When troubleshooting vulnerabilities that have been automatically resolved, and later redetected, it can be helpful to compare the current pipeline to the pipeline where the vulnerability was resolved.
If a vulnerability is automatically resolved, the vulnerability notes in the vulnerability details page now include the pipeline ID where it occurred.
GitLab Self-Managed customers with GitLab Duo Enterprise can now use additional supported models with Gitlab Duo. OpenAI GPT-5 is now supported on Azure OpenAI. Open source OpenAI GPT OSS 20B and 120B aer also now supported on vLLM and Azure OpenAI. To leave feedback on using these models with GitLab Duo Self-Hosted, see issue 523918.
GitLab Duo Code Review on GitLab Duo Self-Hosted is now generally available. Use Code Review on GitLab Duo Self-Hosted to accelerate your development process without compromising on data sovereignty. When Code Review reviews your merge requests, it identifies potential bugs and suggests improvements for you to apply directly. Use Code Review to iterate on and improve your changes before you ask a human to review. This feature includes support for Mistral, Meta Llama, Anthropic Claude, and OpenAI GPT model families.
The GitLab Duo AI Catalog is a centralized hub for discovering and managing AI agents that perform complex tasks like creating merge requests and answering technical questions. You can:
Browse agents created by the GitLab team and community.
Create custom agents for your projects.
Share agents across projects through GitLab Duo Chat (Agentic).
This feature is an experiment and controlled by the global_ai_catalog feature flag:
For GitLab.com, contact support to enable it for your group.

-.-.-

### WORK INSTRUCTIONS
**a.** Retype everything in the GitLab feature notes from "The GitLab Duo" down to "team and community.".
**b.** List the model families that the GitLab feature notes say GitLab Duo Code Review supports.

### MATERIAL PROVIDED
-.-.-

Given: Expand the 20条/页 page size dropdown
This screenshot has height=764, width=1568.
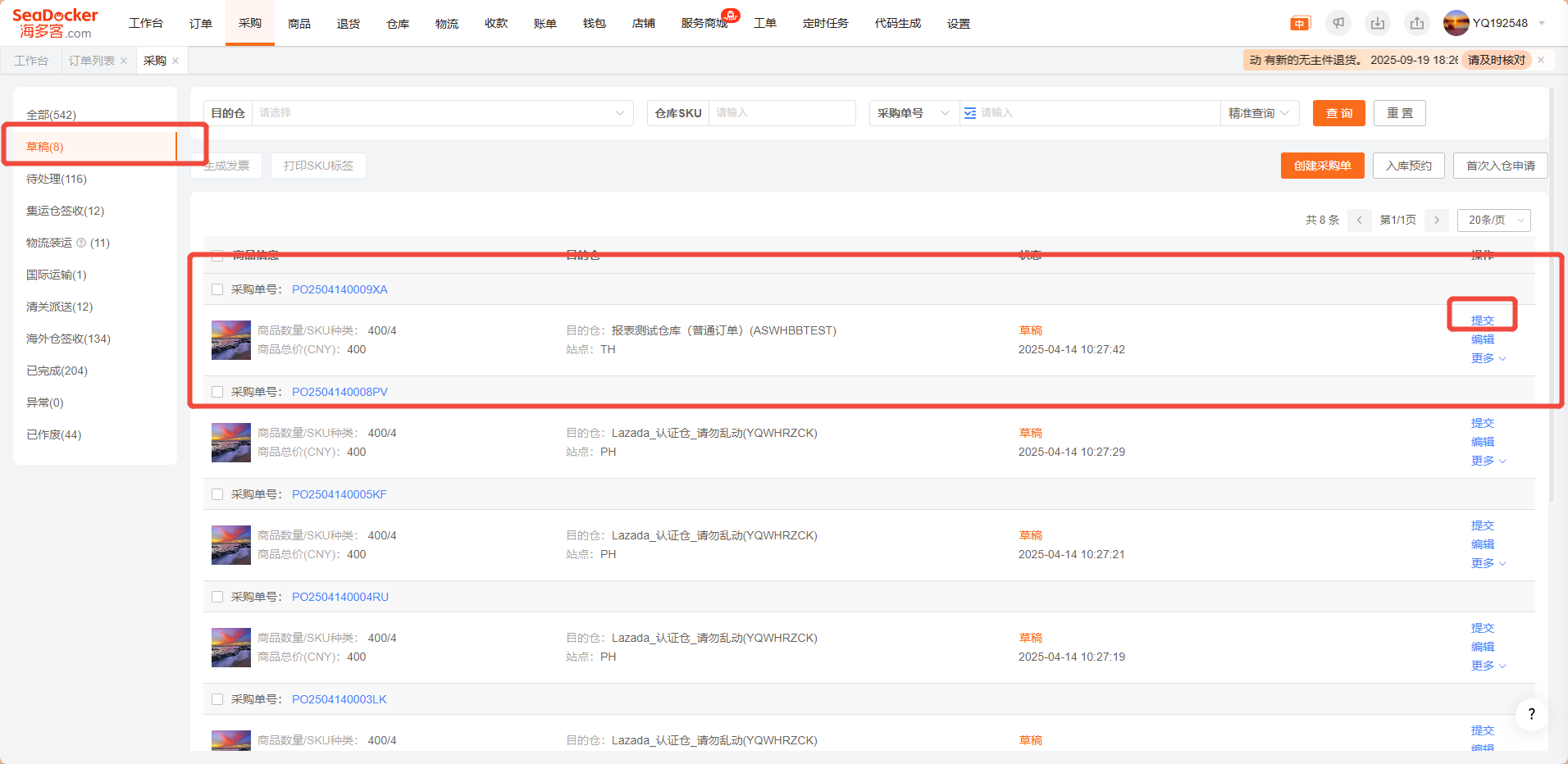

-.-.-

### SOLUTIONS BY TASK
**a.**
The GitLab Duo AI Catalog is a centralized hub for discovering and managing AI agents that perform complex tasks like creating merge requests and answering technical questions. You can:
Browse agents created by the GitLab team and community.

**b.**
Mistral
Meta Llama
Anthropic Claude
OpenAI GPT